Budget Holders' Expectations About "Easy"

If a quality budget sounds like a tall order, it is. It is an especially tall order given today's choices in budgeting software: Excel or an application with an end-user interface that looks just like Excel. While finance people think Excel is the pinnacle of ease of use, nonfinance managers have a different gold standard. They're used to ordering books on Amazon, booking trips on Expedia, and listening to music on an iPod. Think about the "training" you needed the first time you ordered a book on Amazon. That's the expectation nonfinance managers have for ease of use. And unless the bulk of your nonfinance managers already know what an absolute cell reference is in Excel or how to link formulas in disparate spreadsheets, they're going to find nothing intuitive about a spreadsheet interface on a budgeting system. That seems to be the real reason why two-thirds of budgeting and planning seats purchased for nonfinance managers go unused.

To convince the people who spend the money to budget their own spending, finance needs to provide line managers with both real-time Budgeting 101 training and a tool that truly simplifies the process, extending the intuitiveness of budgeting well beyond what Excel budget templates or Excel add-ins have to offer. My experience indicates that the ultimate tool is a budgeting agent that uses contextual commands, plain-English prompts, intelligent workflow, and a highly intuitive user interface to elicit numbers as managers think of them, then automatically roll those numbers up into the proper G/L accounts. This budgeting agent should act as a front end that dovetails with existing enterprise general ledger or BPM systems.

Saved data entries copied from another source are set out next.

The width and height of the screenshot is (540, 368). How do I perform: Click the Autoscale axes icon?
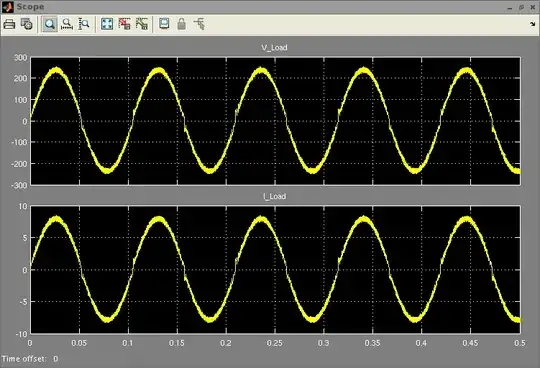pos(107,24)
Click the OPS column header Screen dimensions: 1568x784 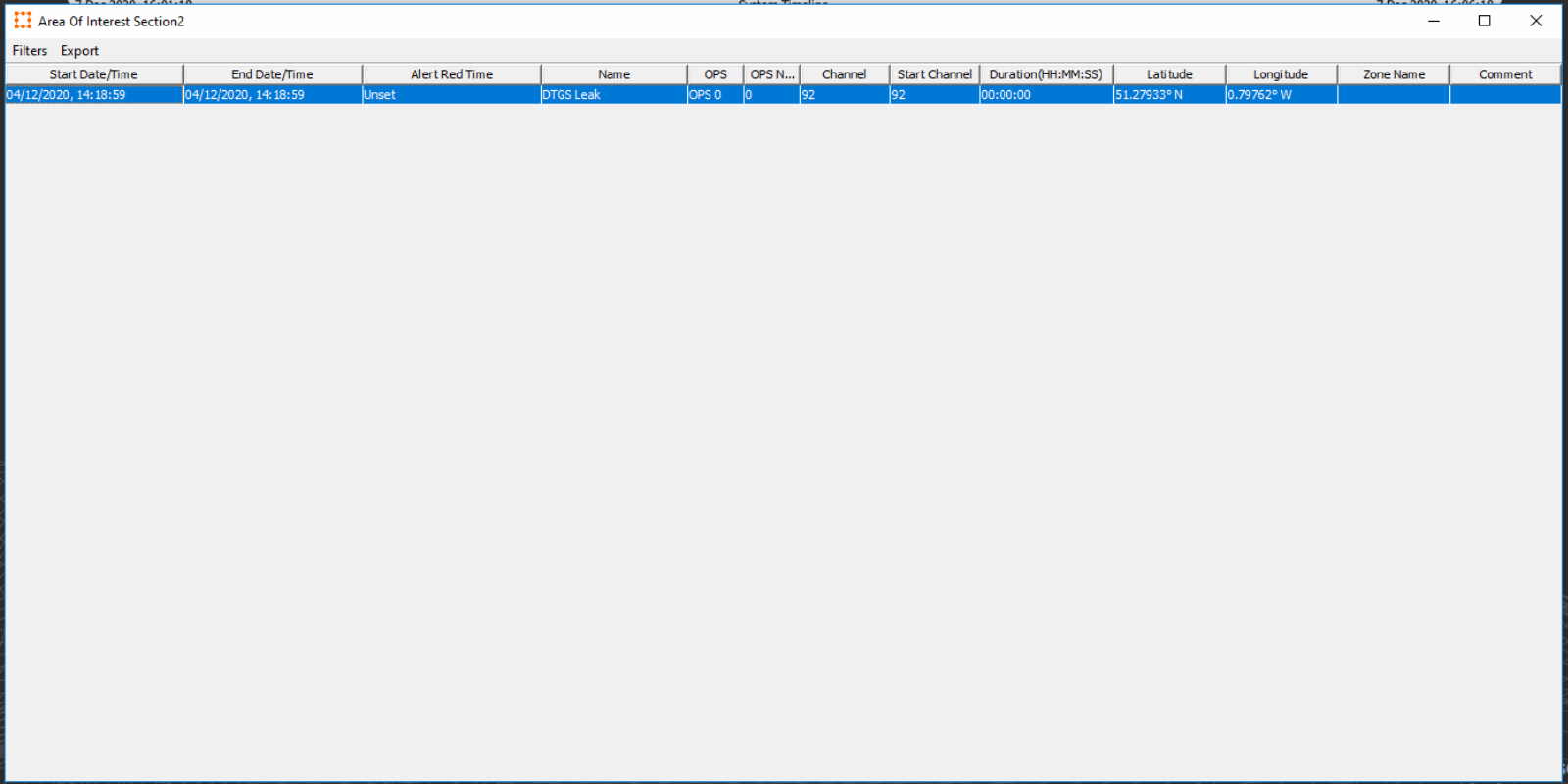click(x=715, y=74)
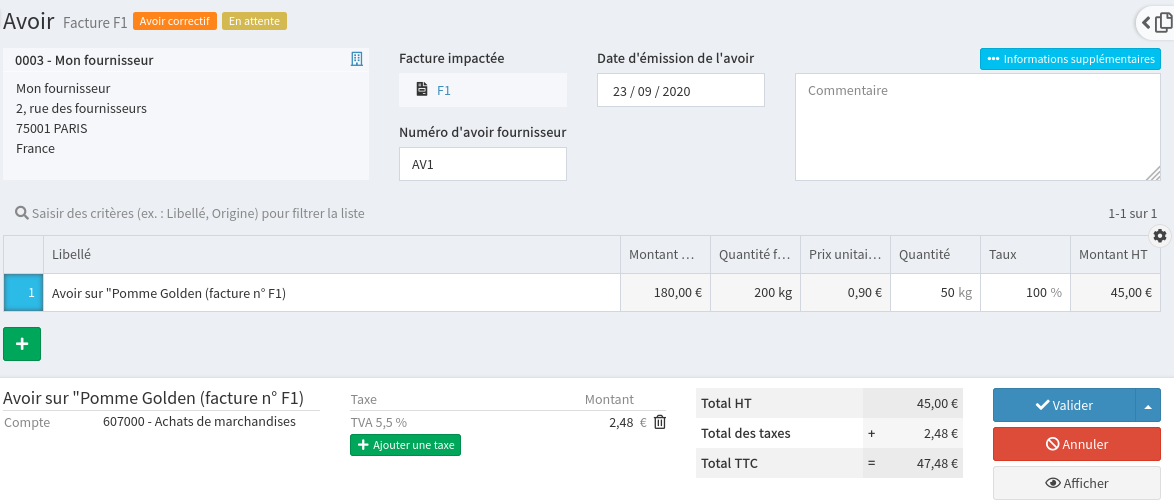The image size is (1174, 503).
Task: Click the search magnifier icon
Action: pyautogui.click(x=21, y=213)
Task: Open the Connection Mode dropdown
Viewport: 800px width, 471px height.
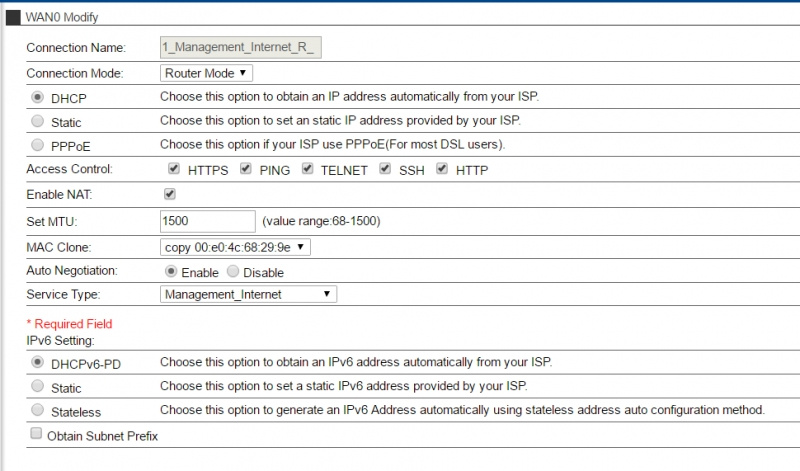Action: coord(206,73)
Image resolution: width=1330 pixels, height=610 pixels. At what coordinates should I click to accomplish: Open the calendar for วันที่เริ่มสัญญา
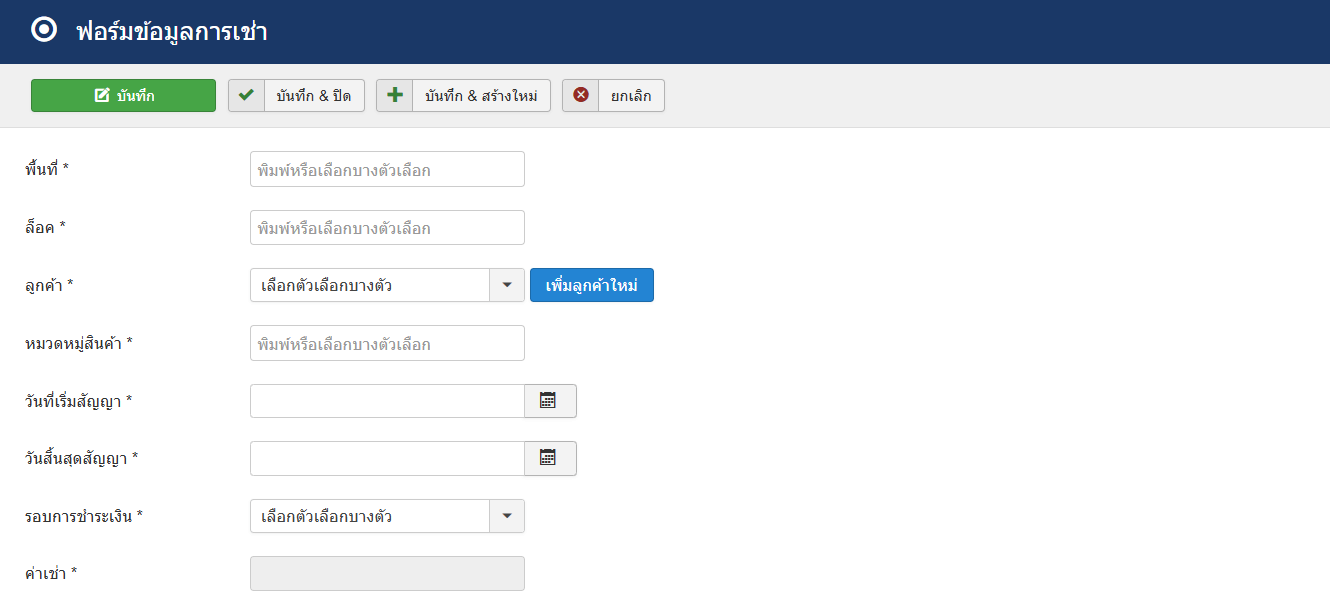(x=550, y=401)
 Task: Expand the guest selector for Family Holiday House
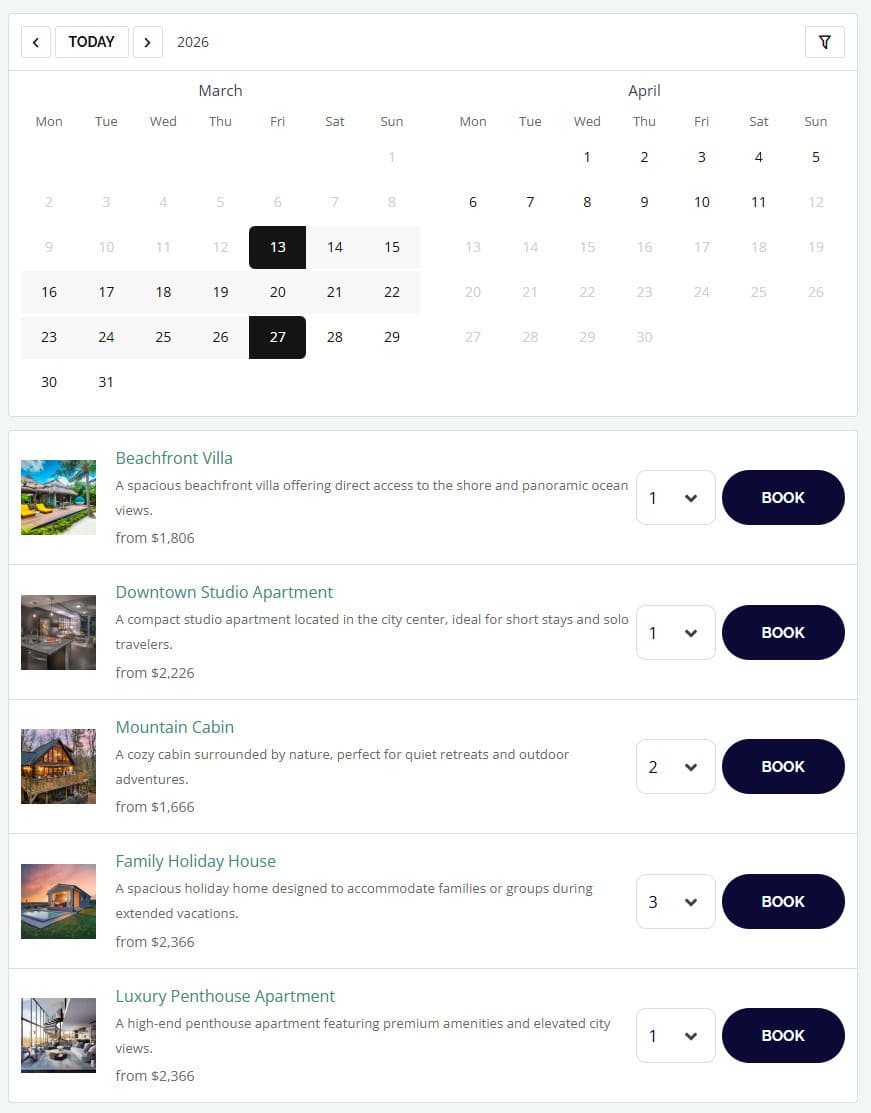point(675,901)
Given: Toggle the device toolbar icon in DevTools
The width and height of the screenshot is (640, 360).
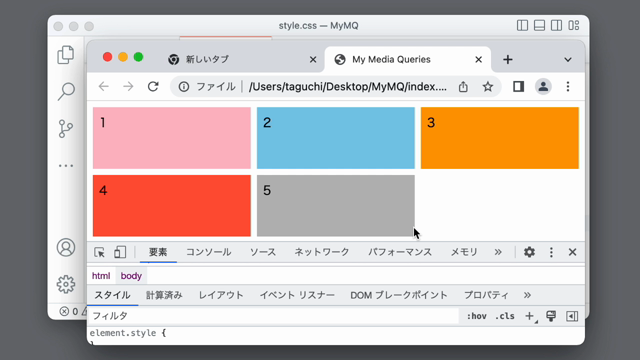Looking at the screenshot, I should (x=120, y=252).
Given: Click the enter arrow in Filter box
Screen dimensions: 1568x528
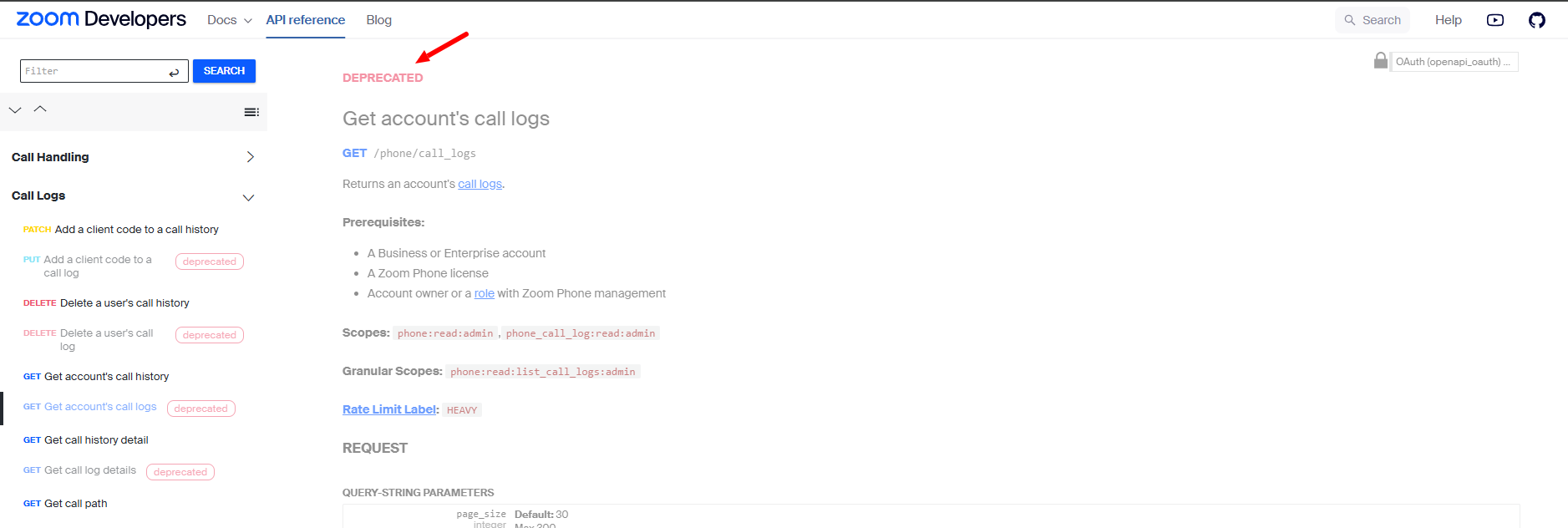Looking at the screenshot, I should coord(174,72).
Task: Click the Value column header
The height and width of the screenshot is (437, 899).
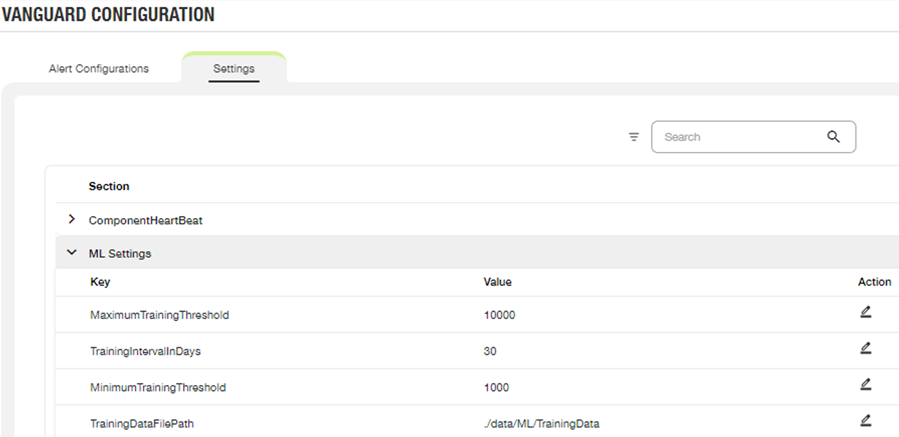Action: (x=498, y=282)
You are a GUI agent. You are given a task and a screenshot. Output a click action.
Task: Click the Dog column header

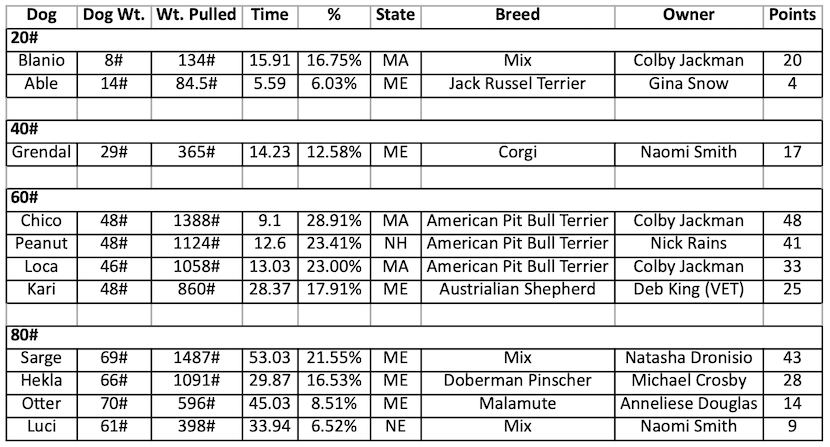tap(40, 15)
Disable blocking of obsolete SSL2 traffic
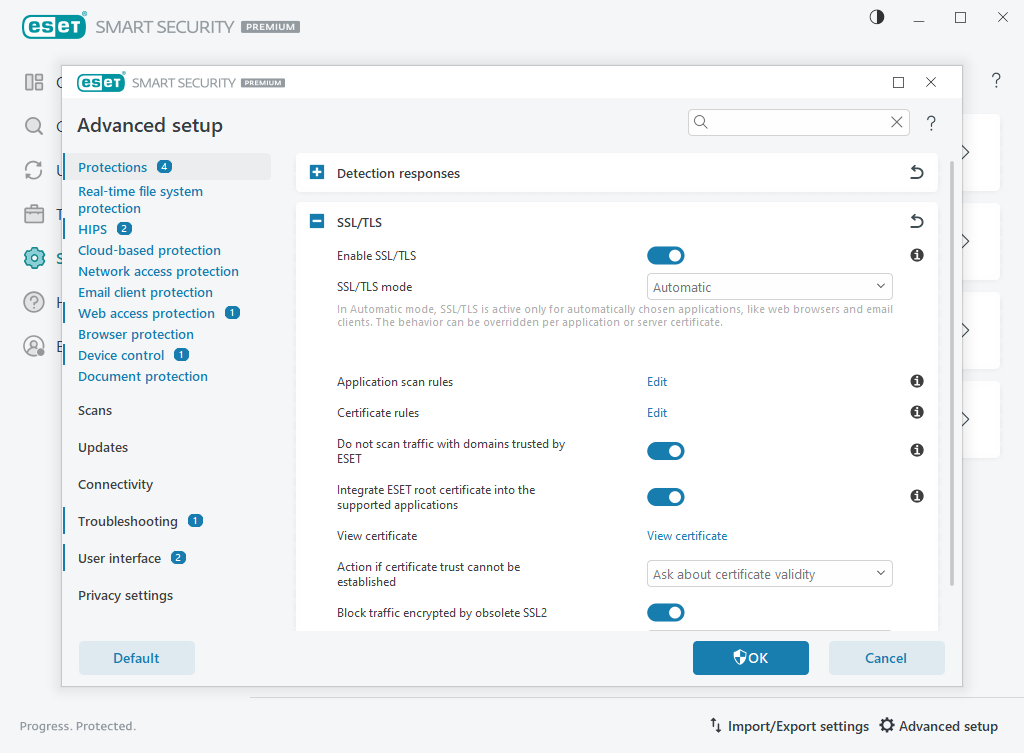This screenshot has width=1024, height=753. (x=666, y=612)
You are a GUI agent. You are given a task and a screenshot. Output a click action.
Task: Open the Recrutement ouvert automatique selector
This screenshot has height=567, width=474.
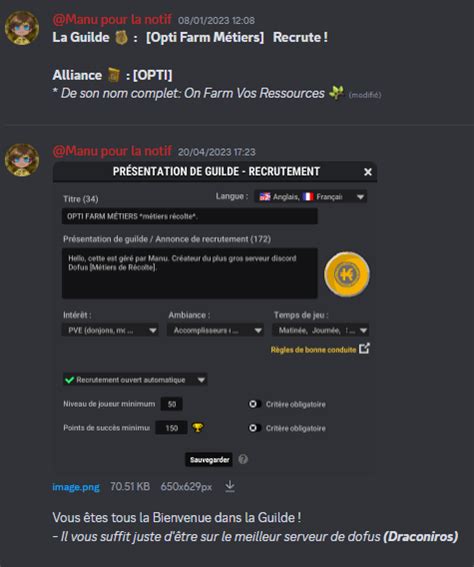[x=135, y=380]
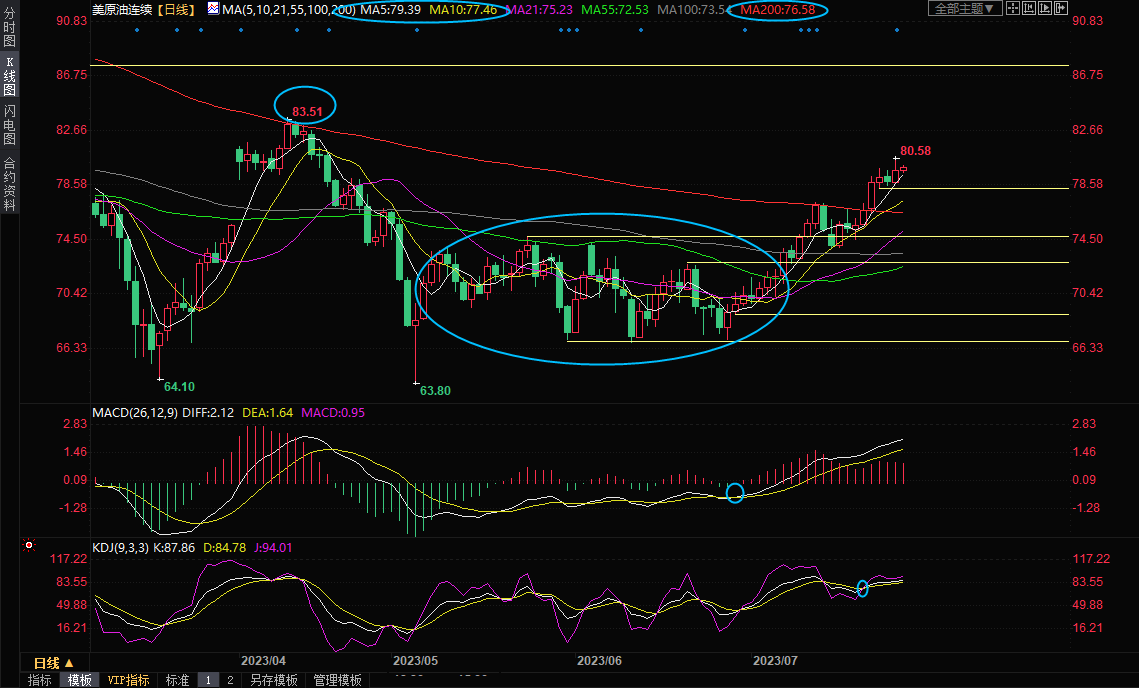Click the 另存模板 button
The width and height of the screenshot is (1139, 688).
pyautogui.click(x=274, y=680)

For a very practical precedent of such an intuitive interface, look no further than tax preparation software. Way back in 1983, Intuit fundamentally changed the way individuals master the complex and often exasperating task of completing a proper tax return. Rather than presenting users with an electronic version of IRS forms, which was the prevalent interface for personal tax applications at the time, Intuit thought people would prefer to answer questions and respond to plain-English prompts. The company was right, of course, and TurboTax became the undisputed leader in personal tax preparation software.

Isn't it amazing to think that in the nearly 25 years since the introduction of plain-English personal finance applications like TurboTax, nobody has come up with a similar answer for corporate budgeting? At first blush, it may appear that trying to replicate the TurboTax approach in corporate cost-center budgeting would be challenging. Don't managers in the pharmaceuticals industry think completely differently than managers in, say, publishing? When it comes to day-to-day operational issues, yes. But when it comes to budgeting, no. There is a surprising degree of commonality in the way line managers think about their cost center budgets, no matter what industry they're in. The questions at left are industry-neutral. These are not, of course, the only questions line managers must answer as they complete their budgets. But software that helped them answer these questions would be a step above traditional budget input forms. What's needed to better engage the typical operations manager in financial planning isn't a grid of general ledger accounts but something closer to what Intuit developed for tax preparation.

Budgeting software vendors want to get their product onto the desktop of every line manager in their customer companies, then have those line managers use it religiously. I think the biggest reason the industry is not succeeding in that mission is that end user interfaces are designed for finance people rather than line managers. But the vendor community at large is working to overcome this problem.